Then there was another novel idea involving parking , go vertical.
"If it's confusing enough you couldn't get out, and you'd spend more money," Hall said.
The result was a nontraditional design for Horton Plaza, with three anchors , Nordstrom, Mervyns, Robinsons and the Broadway , theaters, restaurants and typical mall tenants. The parking went vertical and was wrapped to hide it.
"All of this created what is today still considered one of the great urban designs for a shopping mall," Hall said, "and it continues to perform."
Currently, the property is assessed at about $200 million, generating $2 million in annual property taxes, according to Alessi. Participation in "overage" rents and parking revenue , the amount reached at a certain threshold , by the CCDC is currently $1 million annually, while sales taxes generated for the city are about $2.2 million a year. The Westin hotel generates about $2 million in transient occupancy tax to the city, he said.
Today, the 900,000-square-foot Westfield Horton Plaza, currently owned by Westfield America, consists of three anchors , Nordstrom, Mervyns and Macy's , and about 140 specialty shops, with structured parking adjoining and below the complex, providing for about 2,800 parking spaces.
"Horton Plaza was the key," said Pam Hamilton, CCDC's senior vice president, who was part of the team that negotiated the project. "Policy-makers wanted Downtown to become the heart of the region, what it had been, and that had fallen away."
Hamilton understood early on what a challenge Horton Plaza would be.
"It's required a certain magnitude to be successful," she said. "Every department store in this country relies on other stores. A developer has to entice department stores and link the retail shops around them. That's the traditional model.
"We knew that Horton Plaza would be the toughest thing to pull off, and would require corporate entities to pull off the investment," she said. "We had to sell the entire redevelopment plan as a package to show them that, just on the horizon, there would be residents, and expansion of the business district, hotels, and a convention center."

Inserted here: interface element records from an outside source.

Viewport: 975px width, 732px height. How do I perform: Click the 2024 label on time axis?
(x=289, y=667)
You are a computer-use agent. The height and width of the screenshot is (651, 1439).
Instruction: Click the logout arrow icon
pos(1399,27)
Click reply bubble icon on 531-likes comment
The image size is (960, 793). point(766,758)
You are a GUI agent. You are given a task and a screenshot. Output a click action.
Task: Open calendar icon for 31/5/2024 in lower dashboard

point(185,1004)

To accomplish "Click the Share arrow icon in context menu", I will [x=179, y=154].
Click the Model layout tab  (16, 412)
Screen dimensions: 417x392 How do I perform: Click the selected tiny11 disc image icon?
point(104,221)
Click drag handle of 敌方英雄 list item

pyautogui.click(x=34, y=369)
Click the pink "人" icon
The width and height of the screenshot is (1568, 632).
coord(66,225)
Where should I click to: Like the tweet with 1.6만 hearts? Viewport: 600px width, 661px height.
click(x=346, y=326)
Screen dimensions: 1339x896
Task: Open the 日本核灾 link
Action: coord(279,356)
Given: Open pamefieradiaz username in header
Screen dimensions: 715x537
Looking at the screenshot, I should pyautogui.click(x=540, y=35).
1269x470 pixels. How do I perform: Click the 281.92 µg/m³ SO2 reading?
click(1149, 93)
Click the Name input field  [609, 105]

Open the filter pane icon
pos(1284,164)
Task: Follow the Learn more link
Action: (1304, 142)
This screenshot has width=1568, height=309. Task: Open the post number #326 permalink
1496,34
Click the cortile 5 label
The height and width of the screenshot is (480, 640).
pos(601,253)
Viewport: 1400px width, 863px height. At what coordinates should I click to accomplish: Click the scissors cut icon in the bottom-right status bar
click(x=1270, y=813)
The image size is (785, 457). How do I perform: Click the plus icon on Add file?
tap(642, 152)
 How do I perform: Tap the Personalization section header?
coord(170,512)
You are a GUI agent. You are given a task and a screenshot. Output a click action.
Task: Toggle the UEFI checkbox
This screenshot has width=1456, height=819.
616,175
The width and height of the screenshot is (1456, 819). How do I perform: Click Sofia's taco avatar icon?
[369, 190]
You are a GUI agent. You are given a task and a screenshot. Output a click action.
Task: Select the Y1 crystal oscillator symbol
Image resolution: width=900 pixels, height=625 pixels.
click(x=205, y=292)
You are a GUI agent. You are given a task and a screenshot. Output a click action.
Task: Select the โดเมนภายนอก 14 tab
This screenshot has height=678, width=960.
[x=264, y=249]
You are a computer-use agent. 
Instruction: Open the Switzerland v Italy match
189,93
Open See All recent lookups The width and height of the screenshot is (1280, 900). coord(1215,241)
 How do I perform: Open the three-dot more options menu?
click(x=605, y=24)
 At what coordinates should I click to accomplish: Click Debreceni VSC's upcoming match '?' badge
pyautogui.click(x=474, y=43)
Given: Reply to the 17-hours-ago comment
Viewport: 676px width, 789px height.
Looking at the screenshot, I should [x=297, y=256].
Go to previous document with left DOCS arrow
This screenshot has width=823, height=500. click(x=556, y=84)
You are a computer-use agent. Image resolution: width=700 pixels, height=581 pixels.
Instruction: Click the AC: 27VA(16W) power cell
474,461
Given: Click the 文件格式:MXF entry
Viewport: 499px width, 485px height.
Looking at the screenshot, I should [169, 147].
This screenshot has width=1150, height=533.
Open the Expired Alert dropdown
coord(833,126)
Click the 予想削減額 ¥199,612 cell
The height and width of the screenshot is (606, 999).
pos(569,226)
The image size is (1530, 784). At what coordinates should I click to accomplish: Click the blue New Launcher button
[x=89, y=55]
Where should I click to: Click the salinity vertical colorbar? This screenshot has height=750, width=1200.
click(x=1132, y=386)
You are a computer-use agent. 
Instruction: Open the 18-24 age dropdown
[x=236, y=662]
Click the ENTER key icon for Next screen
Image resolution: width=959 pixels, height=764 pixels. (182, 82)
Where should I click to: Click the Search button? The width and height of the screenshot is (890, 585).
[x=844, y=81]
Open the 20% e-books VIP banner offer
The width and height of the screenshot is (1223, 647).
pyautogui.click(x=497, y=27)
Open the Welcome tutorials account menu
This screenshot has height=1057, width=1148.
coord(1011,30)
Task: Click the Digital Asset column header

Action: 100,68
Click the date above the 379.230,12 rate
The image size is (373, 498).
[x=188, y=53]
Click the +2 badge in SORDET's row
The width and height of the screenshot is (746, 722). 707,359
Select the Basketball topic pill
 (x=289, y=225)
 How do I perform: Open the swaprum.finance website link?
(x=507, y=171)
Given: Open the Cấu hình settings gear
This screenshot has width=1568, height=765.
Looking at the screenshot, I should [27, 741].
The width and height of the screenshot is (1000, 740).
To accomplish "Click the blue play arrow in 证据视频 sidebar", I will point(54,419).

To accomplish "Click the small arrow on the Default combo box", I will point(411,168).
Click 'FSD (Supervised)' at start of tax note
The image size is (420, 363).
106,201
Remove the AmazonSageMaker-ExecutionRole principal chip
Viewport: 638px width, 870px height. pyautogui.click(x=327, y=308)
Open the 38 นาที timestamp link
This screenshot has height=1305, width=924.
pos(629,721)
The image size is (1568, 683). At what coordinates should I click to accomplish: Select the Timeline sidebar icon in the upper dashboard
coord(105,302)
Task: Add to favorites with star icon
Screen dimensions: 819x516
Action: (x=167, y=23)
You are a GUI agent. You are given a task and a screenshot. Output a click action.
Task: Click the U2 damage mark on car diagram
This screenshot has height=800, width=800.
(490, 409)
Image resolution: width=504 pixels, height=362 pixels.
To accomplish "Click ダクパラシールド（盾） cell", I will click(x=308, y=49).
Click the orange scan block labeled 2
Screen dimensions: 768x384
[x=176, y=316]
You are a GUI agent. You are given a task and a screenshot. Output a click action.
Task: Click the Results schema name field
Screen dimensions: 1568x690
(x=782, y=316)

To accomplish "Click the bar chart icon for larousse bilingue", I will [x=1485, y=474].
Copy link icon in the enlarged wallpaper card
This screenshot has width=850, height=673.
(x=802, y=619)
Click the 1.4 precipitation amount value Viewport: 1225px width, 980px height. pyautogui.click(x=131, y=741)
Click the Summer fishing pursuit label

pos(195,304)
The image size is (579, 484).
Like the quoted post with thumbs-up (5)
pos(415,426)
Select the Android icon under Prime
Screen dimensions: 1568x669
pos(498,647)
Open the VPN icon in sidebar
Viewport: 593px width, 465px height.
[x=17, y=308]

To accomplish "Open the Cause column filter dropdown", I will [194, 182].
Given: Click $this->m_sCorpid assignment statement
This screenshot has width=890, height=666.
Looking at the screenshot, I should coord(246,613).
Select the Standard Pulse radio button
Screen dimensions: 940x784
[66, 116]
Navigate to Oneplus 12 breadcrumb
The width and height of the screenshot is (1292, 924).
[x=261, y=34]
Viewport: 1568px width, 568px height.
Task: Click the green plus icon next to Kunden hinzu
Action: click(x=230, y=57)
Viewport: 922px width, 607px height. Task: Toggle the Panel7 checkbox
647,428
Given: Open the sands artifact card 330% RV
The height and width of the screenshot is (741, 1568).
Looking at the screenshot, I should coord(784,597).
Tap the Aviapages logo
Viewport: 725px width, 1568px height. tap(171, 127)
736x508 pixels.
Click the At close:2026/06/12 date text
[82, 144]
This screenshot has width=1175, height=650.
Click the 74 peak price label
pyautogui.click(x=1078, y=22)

According to CCDC, since Horton Plaza opened, the number of Downtown residents has more than doubled, with 90,000 people expected to live, and more than 155,000 people work, in Downtown by 2030.
While Horton Plaza continues to do well, Hamilton said, "Every major shopping center needs to evolve every seven to 10 years. Horton has tremendous staying power."
Each of the three big developments to emerge in modern Downtown San Diego has stimulated other important projects, Hamilton said.
"The initial residential projects would not have been there without the understanding that Horton Plaza would happen," she said, adding that the Convention Center drew hotels, and Petco Park cleared the blight and brought people Downtown.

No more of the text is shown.